If you remember the news story from last year where an entire house was swallowed up by a sinkhole in Florida, it may seem like deja vu! Yesterday, Corvette aficionados from around the world gasped a collective sigh as they turned on the news and watched the sad news unfold. An enormous sinkhole, forty feet in diameter, swallowed eight extremely rare Corvettes housed in the National Corvette Museum in Bowling Green, Kentucky. The total value of these classic Corvettes is not yet known but it will be in the millions. The Corvettes ranged in age from 1962 to 2009. Six of them had been donated to the museum while two of them were on loan from General Motors. Two of the Corvettes are one of a kind.

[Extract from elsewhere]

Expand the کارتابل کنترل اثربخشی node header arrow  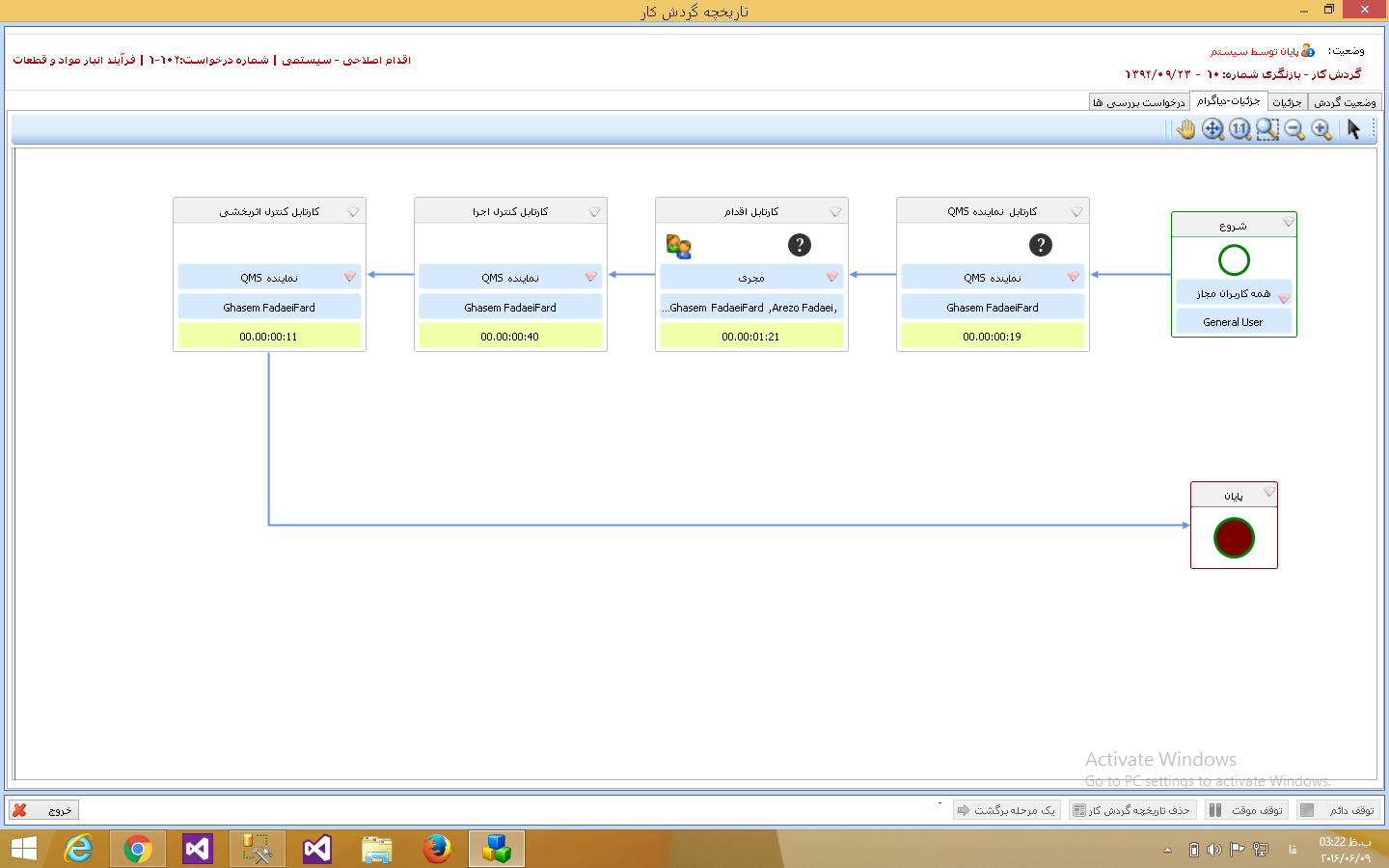[x=353, y=212]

The collapsed sinkhole is located in the Sky Dome, a separate dome-shaped exhibit space with a vaulted ceiling that towers one-hundred feet. The Sky Dome is an expansive one-hundred forty feet wide. Some Corvette enthusiasts have compared the feeling of this enormous space to a majestic church cathedral. In fact, the entire National Corvette Museum is considered a hallowed place for Corvette fans. Needless to say, emotions are running high. 

Although this is a shocking event, everyone should be reminded that the museum is only a few miles from the Mammoth Cave National Park, an elaborate system of caves. Furthermore, the museum is located in a region of Kentucky called the Western Pennyroyal area, known for its underground cavernous systems made of karst, a type of limestone.  While some of the museum staff cried, others were in such deep shock they haven't yet shed tears. Luckily, the actual event occurred around 5:44 a.m. local time, as determined by the motion detectors, when no one was around to get hurt. This could have been a much greater disaster if it had occurred a just a few hours later in the day when people would have been inside the Sky Dome.

Not wanting to risk being swallowed up themselves, scientists from Western Kentucky University who were called to investigate, used remote controlled drones to explore the site of destruction. It's almost hard to imagine but the Sky Dome infrastructure surrounding the sinkhole suffered no discernable structural damage. However, the photos and video of the sinkhole with the classic corvettes piled on top of each other look so devastating, it is like something out of an apocalyptic movie.

While the rest of the museum will remain open to the public, the Sky Dome has been shut off to the public until structural engineers can determine if the area is safe. The timing of this disaster is very unfortunate as the museum is planning a big event in August to celebrate its 20th anniversary. They are also planning to dedicate a new one-hundred eighty-four acre motorsports park at the same time but they assure the public that the sinkholes discovered during its construction were all intentionally collapsed.  Would you feel safe attending?